You may be interested in "Linear Transformers Are Secretly Fast Weight Programmers": https://arxiv.org/abs/2102.11174
Seems very similar to "Language Models Implicitly Perform Gradient Descent as Meta-Optimizers"

https://arxiv.org/abs/2212.10559

Only superficially.

You should give the Fast Weight Programmers paper a chance, and a thorough reading. It sounds like you already appreciate a fair bit of its main point.

The best part about the FWP paper is the derivation of an FWP equation from the transformer equation. It's remarkably straightforward. You remove the softmax operation (i.e. linearize) and the rest is just algebraic manipulation -- a formal proof.

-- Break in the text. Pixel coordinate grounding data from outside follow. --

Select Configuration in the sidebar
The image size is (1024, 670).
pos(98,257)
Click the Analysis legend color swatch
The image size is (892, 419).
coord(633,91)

Transformers are just NNs that learn to control a Content-Addressable Memory (CAM).

This perspective has far-reaching implications for ML, sort of like category theory did for metamathematics and type theory. For example, LSTM cells can be viewed as a NN that learns to control a flip-flop (the "deluxe" kind found on FPGAs, with output-enable, clock-enable, and reset inputs). I've found that this is by far the easiest way to explain LSTM to people. It also raises the obvious question of what other kinds of simple blocks can be controlled by NNs. I think this question will lead to another wave of breakthroughs.

The ultimate limit of this approach is the Gödel Machine -- although no attempt to build one has come anywhere close to success yet.

Sounds interesting, try it and share your results here :)